Aggiornamento: 9 ott 2020

Tra i metodi più comuni per eseguire lo sbiancamento dentale professionale troviamo il bleaching, eseguito con la lampada a led.

Lo sbiancamento con la lampada a led consiste nell’applicazione di un gel composto da perossido di idrogeno, sulla superficie dei denti. La lampada attivandosi frantuma le molecole pigmentate per mezzo di meccanismi chimici e reazioni di ossido riduzione, per cui i denti appaiono più bianchi.




Ma come funziona esattamente?

Il bleaching segue questa procedura: innanzitutto si inizia con una pulizia professionale dei denti, con cui si può determinare l’esatta tonalità dello smalto ed i risultati che si vogliono ottenere.

Mantenendo la bocca ben aperta, si procede applicando il gel con perossido di idrogeno e si irradiano i denti con la luce led.
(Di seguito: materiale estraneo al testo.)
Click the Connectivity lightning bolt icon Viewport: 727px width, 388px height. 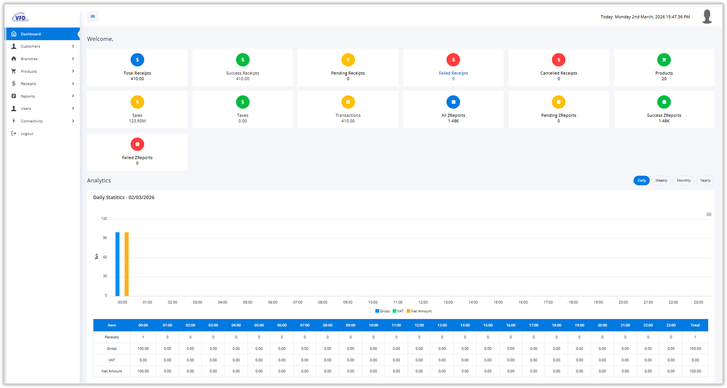coord(14,121)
Dopo l’esposizione al led, il paziente rimane in posizione per almeno 15-30 minuti per permettere al prodotto di sbiancare i denti.

Successivamente il gel viene rimosso, e a questo punto il paziente può già constatare la differenza fra il colore dei denti prima dell’operazione e dopo. In caso si volesse modificare ulteriormente l'aspetto del sorriso, è possibile ripetere l'operazione, seguendo sempre il consiglio dell'igienista.

L’effetto sbiancante è visibile già dopo la prima seduta.

Importante a seguito del trattamento è non fumare, bere tè o caffè o bevande con coloranti o vino per i 3-4 giorni successivi.

Solitamente l’estetica dentale migliora di giorno in giorno e mantenere una corretta igiene dentale e pulizia orale, lingua compresa, è il modo migliore di conservare il più a lungo possibile l’effetto sbiancante della seduta professionale.